Wir leben in einer zunehmend sich säkularisierende Welt, die meint, die Welt sei genug. Mehr gibt es nicht, und mehr brauchen wir nicht. Die Sinnsuche der Menschen ist rein innerweltlich geworden. Wegen seiner Einfachheit und Nachvollziehbarkeit besitzt dieses Weltbild große Attraktivität. Aber trotzdem kann man das Verlangen nach etwas über diese Welt hinaus, das wir Gott nennen, Leben in Fülle nennen, nicht für immer verdrängen. Treffend hat Augustinus es formuliert: Du hast uns zu dir hin geschaffen, und unruhig ist unser Herz bis es ruht in dir.
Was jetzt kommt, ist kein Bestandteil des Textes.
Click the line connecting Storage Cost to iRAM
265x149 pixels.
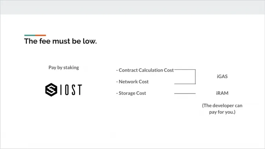coord(185,93)
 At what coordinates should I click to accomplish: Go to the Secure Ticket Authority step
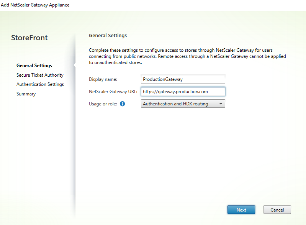pyautogui.click(x=40, y=75)
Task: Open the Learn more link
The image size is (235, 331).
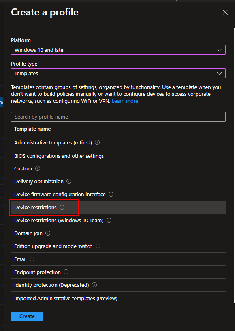Action: [x=125, y=101]
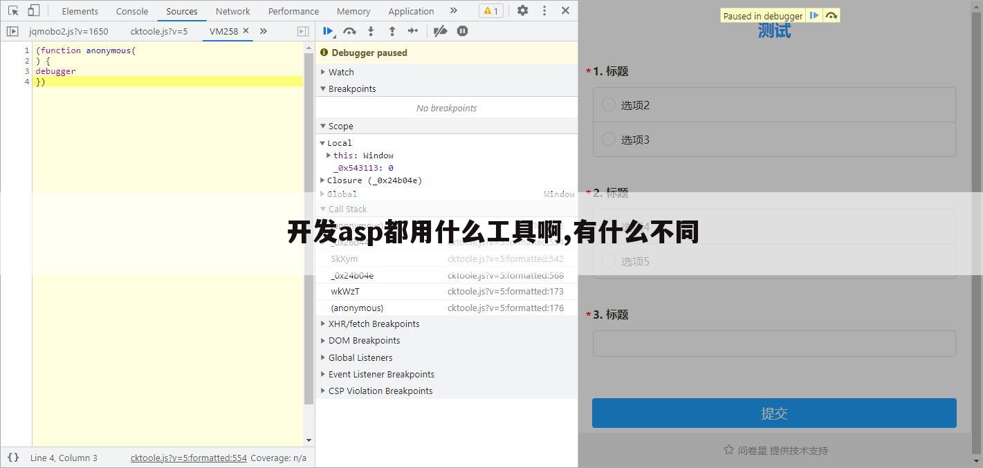The image size is (983, 468).
Task: Select radio option 选项2
Action: click(608, 104)
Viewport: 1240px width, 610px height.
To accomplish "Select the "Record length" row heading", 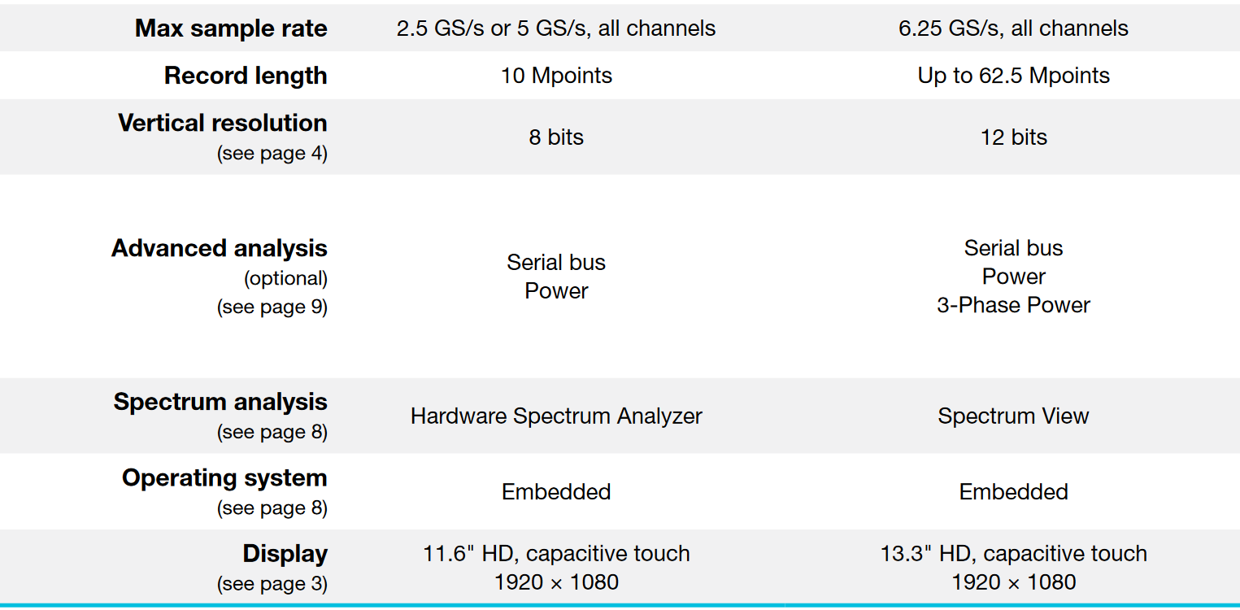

Wir die Kirche, wir die Gläubigen müssen eine Art Katalysator sein, der den Prozess von „Welt ist genug“ zu „Welt ist nicht genug“ in Gang bringt. Die Kirche ist kein Selbstzweck, kein frommer Insiderclub, kein Zirkel für religiös Bedürftige. Die Kirche hat eine Aufgabe in der Welt. Durch sie sollen die Menschen entdeckten, dass die Welt eben nicht genug ist. Durch sie sollen die Menschen entdecken: Es gibt Gott, An ihn zu glauben und mit ihm zu leben, gibt dem Leben einen wirklichen Sinn, hilft Probleme zu meistern, tut dem Herzen gut, macht lebenstüchtig, kann von lebenszerstörerischen Zwängen befreien, schenkt die Gewissheit, von Gott gewollt und geliebt zu sein, und inspiriert zu einer lebendigen Hoffnung über den Tod hinaus.
Es ist keine Frage, dass die Kirche in den letzten Jahren zu viel Glaubwürdigkeit und Vertrauen verspielt hat. Ja selbstkritisch müssen wir bleiben. Aber Christinnen und Christen werden gerade jetzt gebraucht, die in ihrer Haltung zeigen, was es bedeutet, gehalten zu sein: in aller Demut getröstet und verankert im glauben an Gott. Sie werden es mir verzeihen, dass ich am Festtag Mariens Martin Luther zitiere, der sagte: „Wir sind es doch nicht, die da die Kirche erhalten könnten. Unsere Vorfahren sind es auch nicht gewesen. Unsere Nachkommen werden es auch nicht sein, sondern, der ist es gewesen, ist es noch und wird es sein, der da sagt: Ich bin bei euch alle Tage bis an das Ende der Welt.“ Wir müssen herauskommen aus der Haltung der Verzagtheit, und getrost und unverzagt unseren Glauben leben. Ich wünsche Ihnen einen schönen Festtag, Mariä Aufnahme in den Himmel.